Travail à réaliser:
(1) Relevez dans le récit de randonnée tous les verbes conjugués dont le sujet est le pronom « on ».
(2) Répondez brièvement à ces questions sur le récit de randonnée.
(a) À quoi le scintillement de la neige est-il comparé sur les grandes étendues ?
(b) Quelle épaisseur de neige le texte indique-t-il sur la crête ?
(c) Qu'est-ce qui relie les portions de terre entre chaque lac ?
**** Extrait du document ****
Sur les grandes étendues, comme le lac, les ombres sont allongées et la neige scintille comme des diamants. Puis, on atteint la lisère de la forêt, les rayons du soleil s'infiltrent à travers les branches et les troncs, créant une atmosphère enchanteresse.
On grimpe en haut d'une crête bordée de part et d'autre par des lacs, en suivant un chemin de randonnée plus ou moins marqué. Il y a bien 50 cm de neige et il est parfois reposant de trouver une piste déjà tracée. On longe la crête, en alternant les petites descentes et montées ainsi que la vue sur un lac en contrebas. Des ponts routiers par lesquels nous devons passer permettent de relier les portions de terres entre chaque lac. Ces parties très étroites où s'écoule l'eau ne sont souvent pas gelées.
**** Données du corpus ****
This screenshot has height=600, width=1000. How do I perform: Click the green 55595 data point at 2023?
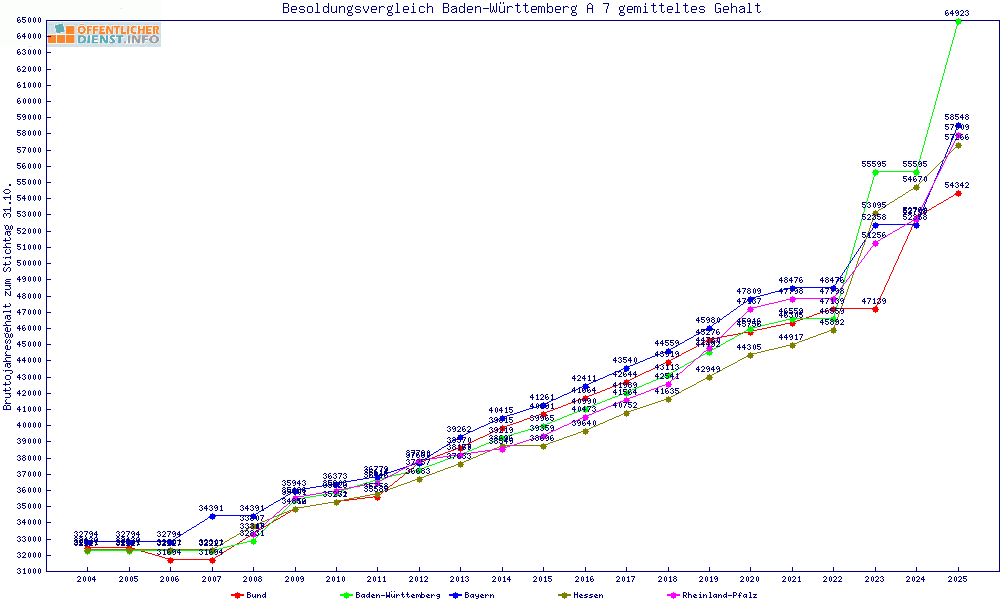pos(875,172)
****
Résultats obtenus:
(1) atteint, grimpe, longe

(2)
(a) À des diamants.
(b) Environ 50 cm.
(c) Des ponts routiers.